* What the exercise asks *
The answer should be every line below, repeated exactly, with the images left out.

* Data to use *
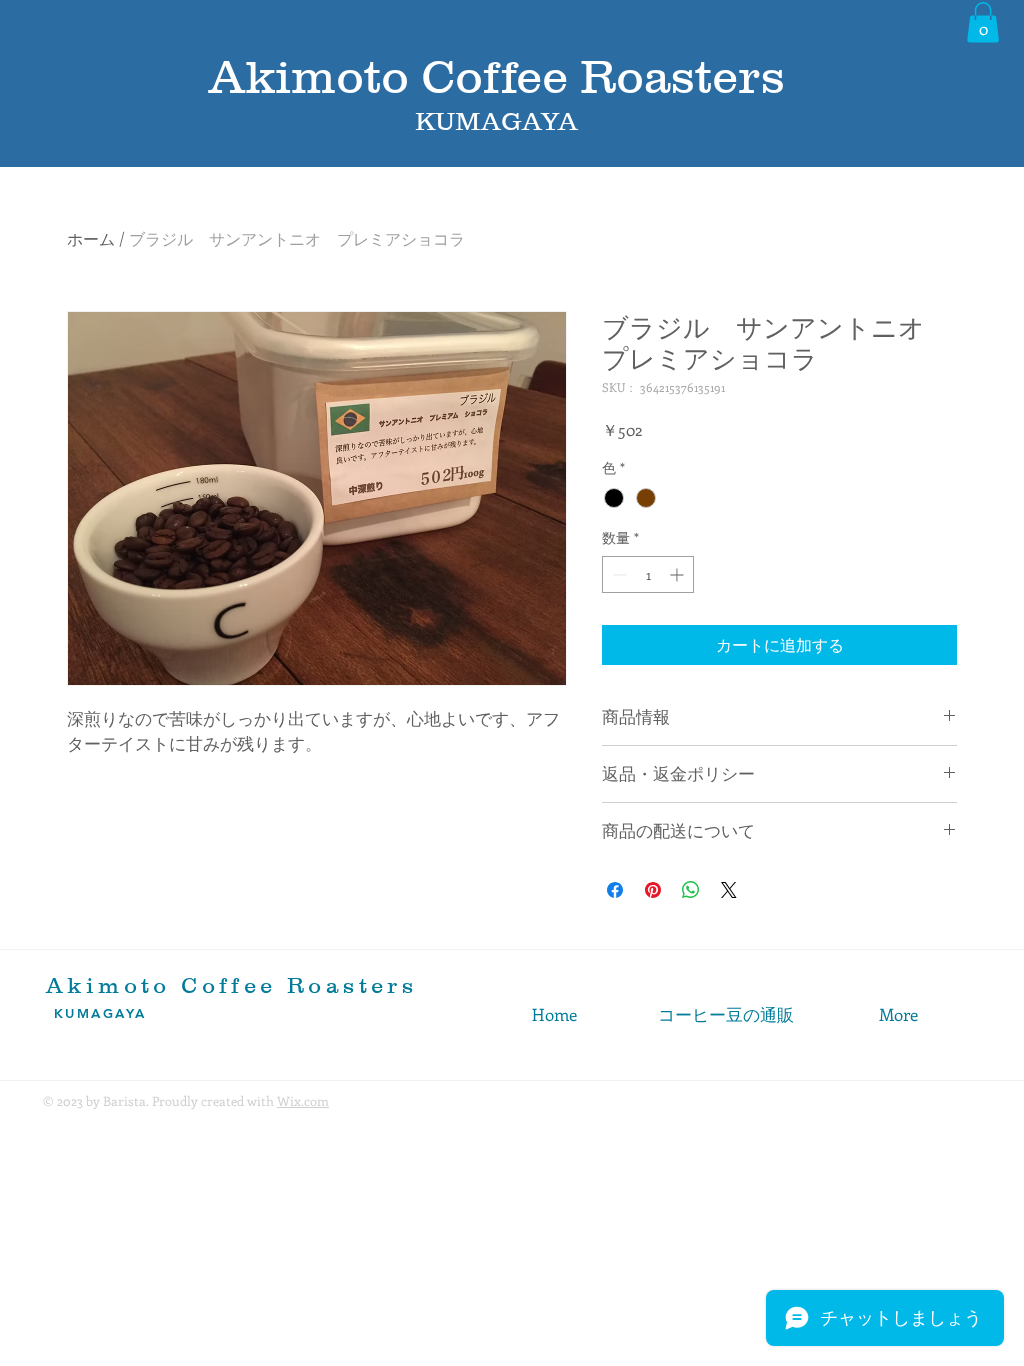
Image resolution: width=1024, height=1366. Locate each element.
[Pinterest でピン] (653, 890)
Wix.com (303, 1100)
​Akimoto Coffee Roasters (231, 985)
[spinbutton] (648, 574)
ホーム (91, 238)
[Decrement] (617, 574)
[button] (983, 22)
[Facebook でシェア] (615, 890)
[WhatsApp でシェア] (691, 890)
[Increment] (678, 574)
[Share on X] (729, 890)
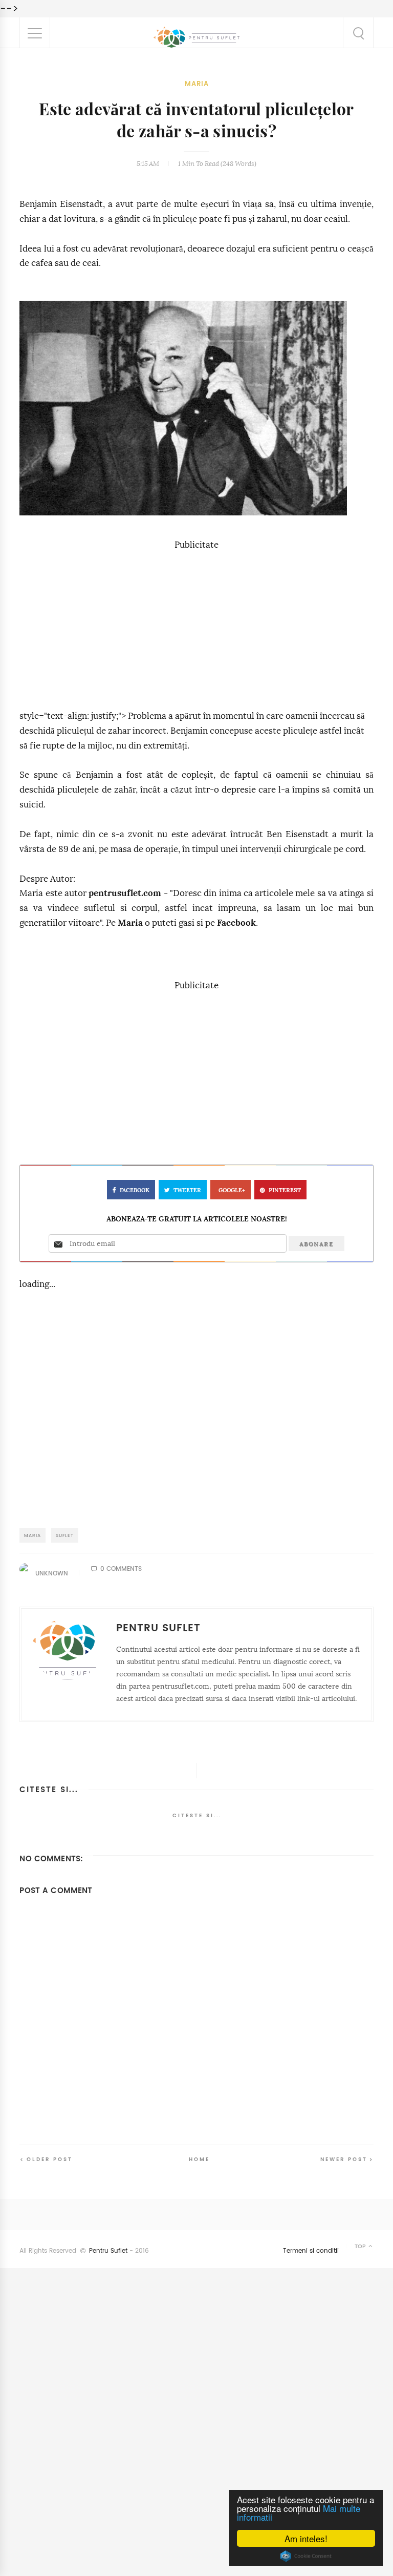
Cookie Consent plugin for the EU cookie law (306, 2556)
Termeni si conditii (311, 2251)
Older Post (50, 2159)
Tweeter (187, 1190)
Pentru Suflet (108, 2251)
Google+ (232, 1190)
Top (361, 2246)
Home (199, 2159)
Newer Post (343, 2159)
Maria (197, 83)
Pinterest (285, 1190)
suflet (65, 1535)
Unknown (51, 1573)
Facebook (236, 923)
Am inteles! (306, 2538)
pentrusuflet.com (125, 893)
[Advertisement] (196, 624)
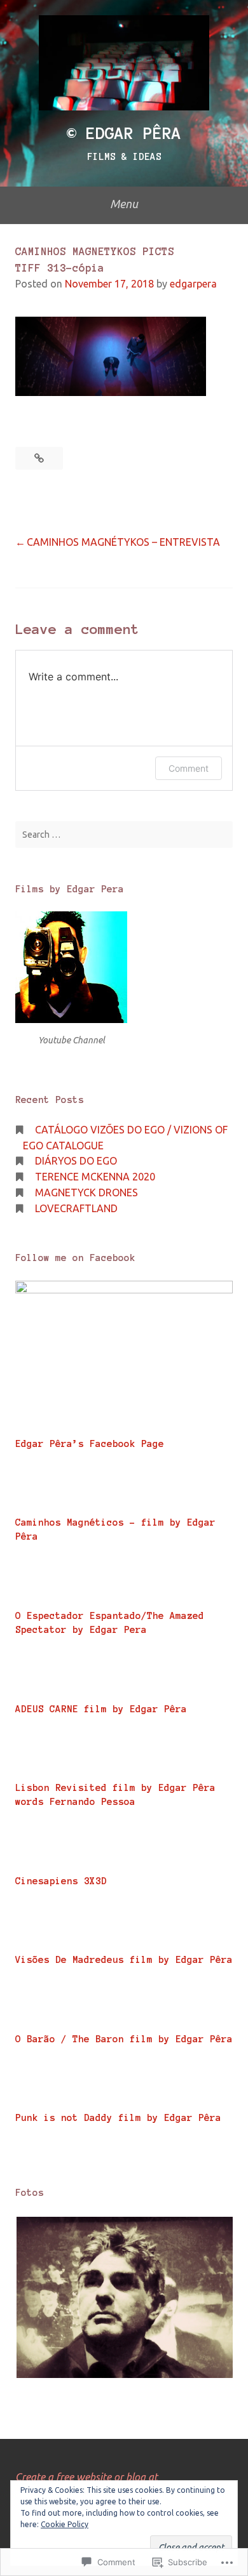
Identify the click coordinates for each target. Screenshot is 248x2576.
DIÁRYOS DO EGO (76, 1160)
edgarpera (193, 283)
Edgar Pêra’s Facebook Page (89, 1444)
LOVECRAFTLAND (76, 1208)
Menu (124, 203)
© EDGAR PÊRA (124, 133)
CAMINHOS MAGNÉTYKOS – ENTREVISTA (123, 542)
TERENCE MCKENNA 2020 (95, 1176)
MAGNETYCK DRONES (86, 1192)
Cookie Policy (64, 2524)
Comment (189, 768)
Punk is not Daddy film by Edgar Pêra (118, 2118)
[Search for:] (124, 834)
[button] (124, 2298)
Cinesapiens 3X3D (61, 1881)
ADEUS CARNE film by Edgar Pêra (101, 1709)
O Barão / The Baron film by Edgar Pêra (124, 2039)
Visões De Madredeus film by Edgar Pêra (124, 1960)
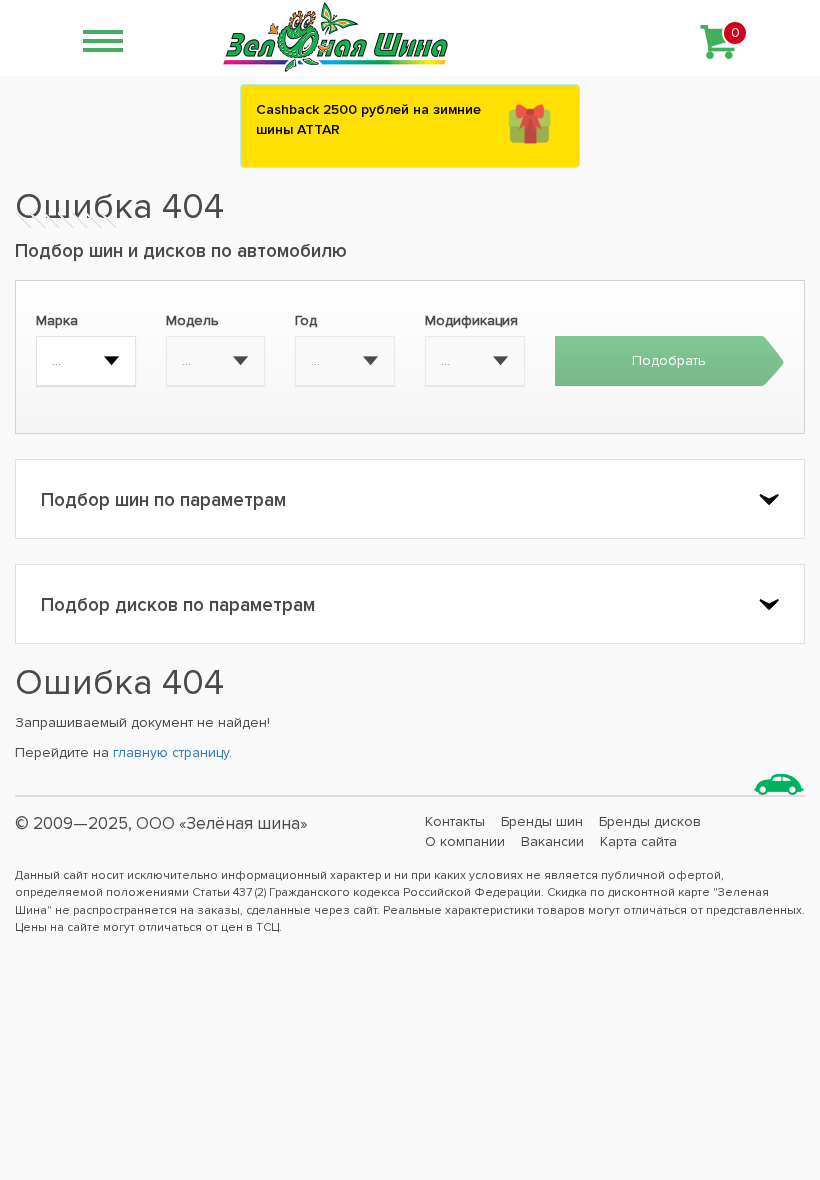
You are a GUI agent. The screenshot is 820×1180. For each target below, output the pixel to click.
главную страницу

* Result *
Image resolution: width=1024, height=1366. Locate each element.
[Pinterest でピン] (653, 890)
Wix.com (303, 1100)
​Akimoto Coffee Roasters (231, 985)
[spinbutton] (648, 574)
ホーム (91, 238)
[Decrement] (617, 574)
[button] (983, 22)
[Facebook でシェア] (615, 890)
[WhatsApp でシェア] (691, 890)
[Increment] (678, 574)
[Share on X] (729, 890)
Cookie Consent plugin for the EU cookie law (306, 2556)
Termeni si conditii (311, 2251)
Older Post (50, 2159)
Tweeter (187, 1190)
Pentru Suflet (108, 2251)
Google+ (232, 1190)
Top (361, 2246)
Home (199, 2159)
Newer Post (343, 2159)
Maria (197, 83)
Pinterest (285, 1190)
suflet (65, 1535)
Unknown (51, 1573)
Facebook (236, 923)
Am inteles! (306, 2538)
pentrusuflet.com (125, 893)
[Advertisement] (196, 624)
Identify the click coordinates for each target. Screenshot is 248x2576.
DIÁRYOS DO EGO (76, 1160)
edgarpera (193, 283)
Edgar Pêra’s Facebook Page (89, 1444)
LOVECRAFTLAND (76, 1208)
Menu (124, 203)
© EDGAR PÊRA (124, 133)
CAMINHOS MAGNÉTYKOS – ENTREVISTA (123, 542)
TERENCE MCKENNA 2020 (95, 1176)
MAGNETYCK DRONES (86, 1192)
Cookie Policy (64, 2524)
Comment (189, 768)
Punk is not Daddy film by Edgar Pêra (118, 2118)
[Search for:] (124, 834)
[button] (124, 2298)
Cinesapiens 3X3D (61, 1881)
ADEUS CARNE film by Edgar Pêra (101, 1709)
O Barão / The Baron film by Edgar Pêra (124, 2039)
Visões De Madredeus film by Edgar Pêra (124, 1960)
You are a GUI agent. The screenshot is 820×1180. For each target below, output the pixel to click.
главную страницу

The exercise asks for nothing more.